PRATIK SHAH

Digital Clinical Trials with Novel Machine Learning and AI Architectures

Digital Clinical Trials with Novel Machine Learning and AI Architectures

October 29, 2018 - October 30, 2018
Washington, DC

Dr. Shah was an invited speaker and a contributor at The National Cancer Policy Forum developed workshop series at the The National Academies of Sciences, Engineering, and Medicine to examine strategies to improve cancer diagnosis and care. The workshop was held on October 29 – 30, 2018 to examine the use of high-dimensional omics data and computational methods in precision oncology care. Proceedings from the workshop was subsequently published by The National Academies of Sciences, Engineering, and Medicine.

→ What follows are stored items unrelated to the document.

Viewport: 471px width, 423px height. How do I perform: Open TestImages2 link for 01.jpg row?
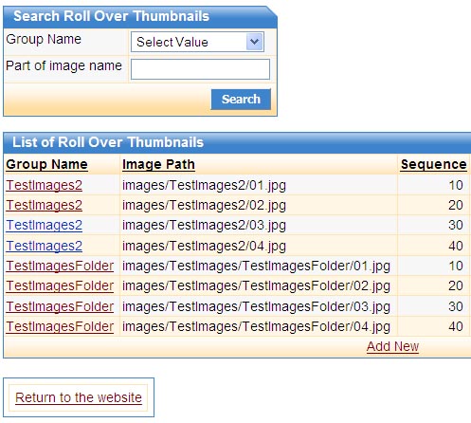coord(45,185)
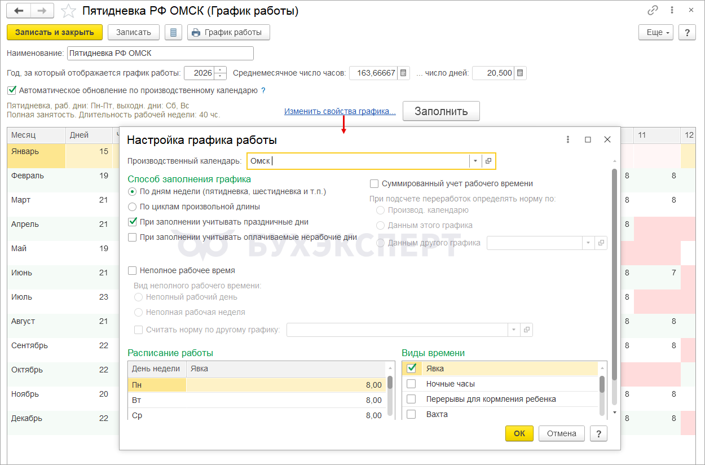Copy link using chain icon
Screen dimensions: 705x465
click(x=653, y=11)
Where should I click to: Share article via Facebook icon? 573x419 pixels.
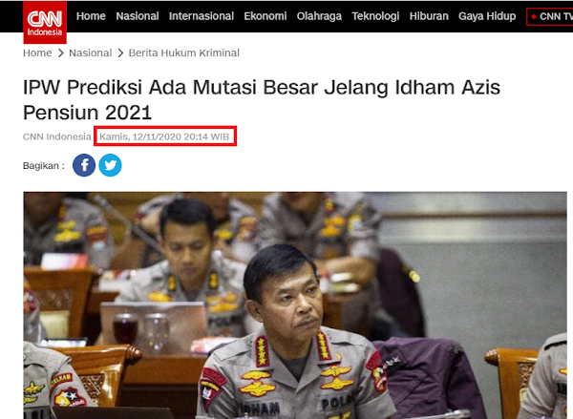tap(84, 165)
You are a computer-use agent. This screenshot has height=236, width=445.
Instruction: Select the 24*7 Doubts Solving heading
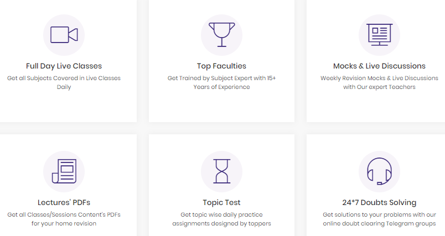click(x=380, y=203)
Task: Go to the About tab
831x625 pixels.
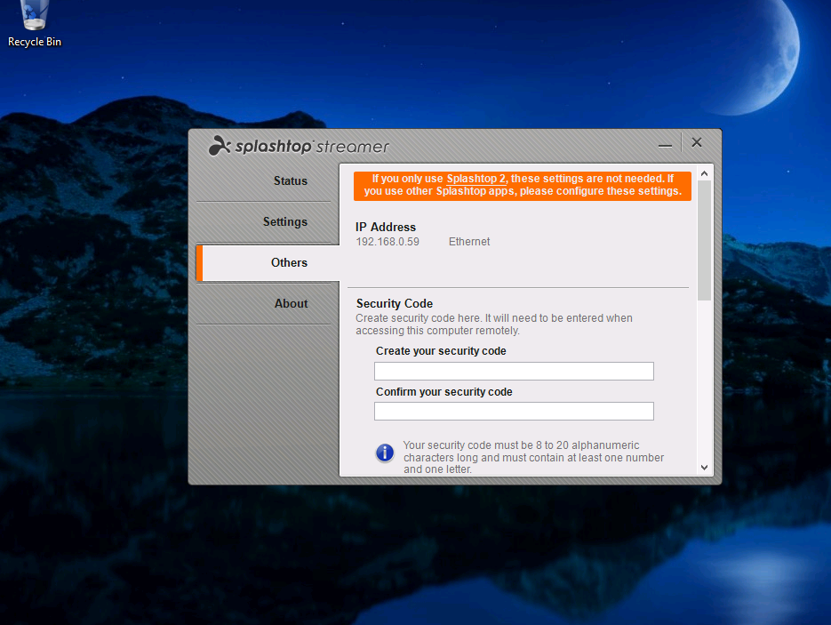Action: coord(291,304)
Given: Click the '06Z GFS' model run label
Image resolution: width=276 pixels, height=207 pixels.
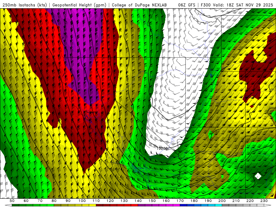Looking at the screenshot, I should (186, 5).
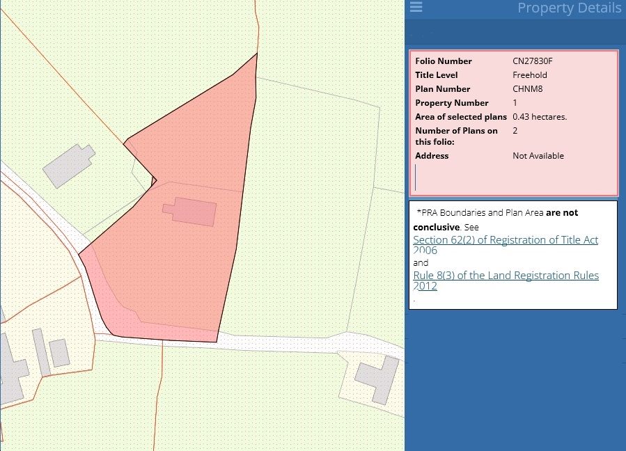Click the Not Available address value
This screenshot has height=451, width=626.
click(538, 156)
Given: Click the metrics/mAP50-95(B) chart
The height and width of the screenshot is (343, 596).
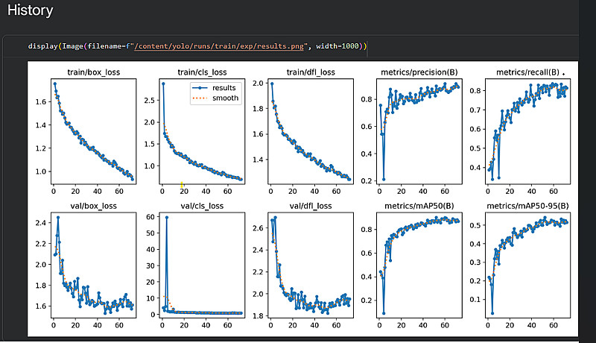Looking at the screenshot, I should 527,265.
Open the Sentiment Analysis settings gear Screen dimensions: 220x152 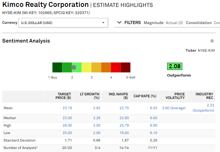(x=212, y=41)
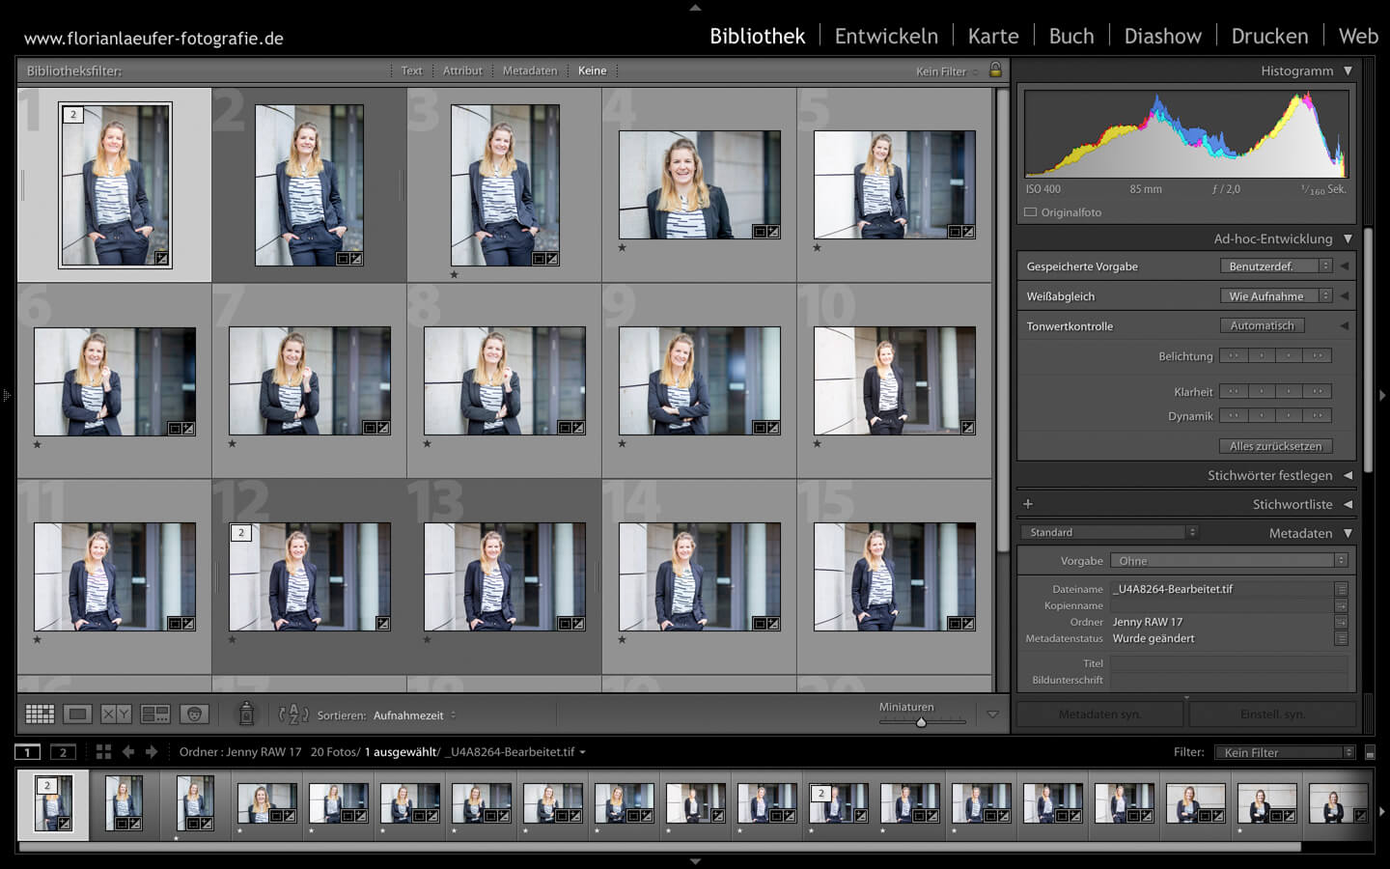
Task: Toggle the secondary window button in the filmstrip
Action: [x=62, y=751]
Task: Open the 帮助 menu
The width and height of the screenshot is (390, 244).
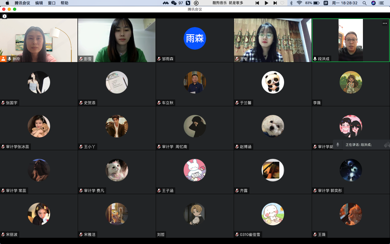Action: (x=64, y=3)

Talk title: Digital Clinical Trials for Oncology Patients with Novel Machine Learning and AI Architectures

To examine opportunities to improve cancer diagnosis and care in the new precision oncology era, the National Cancer Policy Forum developed a two-workshop series. The first workshop focused on patient access to expertise and technologies in oncologic imaging and pathology and was held in February 2018.The second workshop, conducted in collaboration with the Board on Mathematical Sciences and Analytics, was held in October 2018 at The National Academies of Sciences, Engineering and Medicine to examine the use of multidimensional data derived from patients with cancer, and the computational methods that analyze these data to inform cancer treatment decisions. The workshop convened diverse stakeholders and experts, including clinicians, researchers and statisticians, and patient advocates, as well as representatives of health care organizations, academic medical centers, insurers, and federal agencies. The workshop included presentations and panel discussions on the current state of computational precision oncology and its opportunities, challenges, and limitations. Topics explored included

• Data quality, completeness, sharing, and privacy;

• Preclinical and clinical validation of the reliability, safety, and effectiveness of diagnostic tests and clinical decision support tools;

• Regulatory oversight and reimbursement;

• Communication of omics findings to clinicians and patients; and

• Lessons from the use of computational precision oncology in clinical practice.

The published workshop proceedings highlights suggestions from individual participants, including Dr. Shah and his research regarding potential ways to improve the translation of computational precision oncology into clinical practice.